In other words, this is not a realistic possibility, to put it mildly – there is no serious authority that thinks this is doable. If you had implemented a radical, real-time reduction back in 2015, then it might possibly have been. But, instead, what we actually have are emissions continuing to increase, and the chances are it will stay that way – just look at the nature of industry, power plants, urban planning, housing, and so on. Though the rate of increase looks likely to slow down, CAT believes that we are on target for something like 2.5°C-2.9°C by 2100. In other words, roughly speaking, in three-quarters of a century we could be touching something near 3°C above preindustrial levels.

Now, we all know that, in terms of our everyday experience at a particular time and place, that is neither here nor there. Rather, what we are dealing with are things like sea levels, reduction in ice cover, melting of the permafrost, etc. That brings with it the potential that at some point, or a whole series of points, we will go through a shift to another climate pattern altogether. It is quite feasible to imagine the Mediterranean going from its present climate situation to where it becomes scrub like the Savannah, or even something that tips over into desert conditions.

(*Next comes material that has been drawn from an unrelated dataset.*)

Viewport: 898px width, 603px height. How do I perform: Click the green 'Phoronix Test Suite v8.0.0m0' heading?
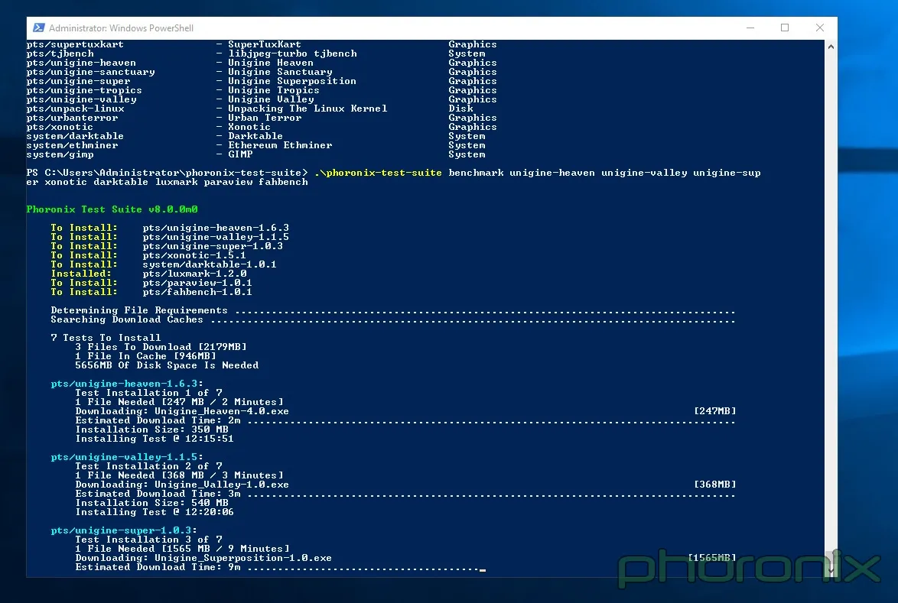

This is conceivable too in the US, with the Wheat Belt turning into desert. Hence we are not talking about this or that statistic or event – rather the future of civilisation itself. None of this is to suggest for one moment that when 1.5°C or even 3.0°C becomes the ‘new norm’, humanity will suddenly face extinction – the planet will still be liveable in some shape or form.

But the real question is how concertinaed that change will be, how disruptive of present-day living conditions. Such a trauma could produce a whole series of undesirable outcomes like an increased tendency towards drought, famine, war and disease outbreaks, ever more deepening inequality and greater state oppression.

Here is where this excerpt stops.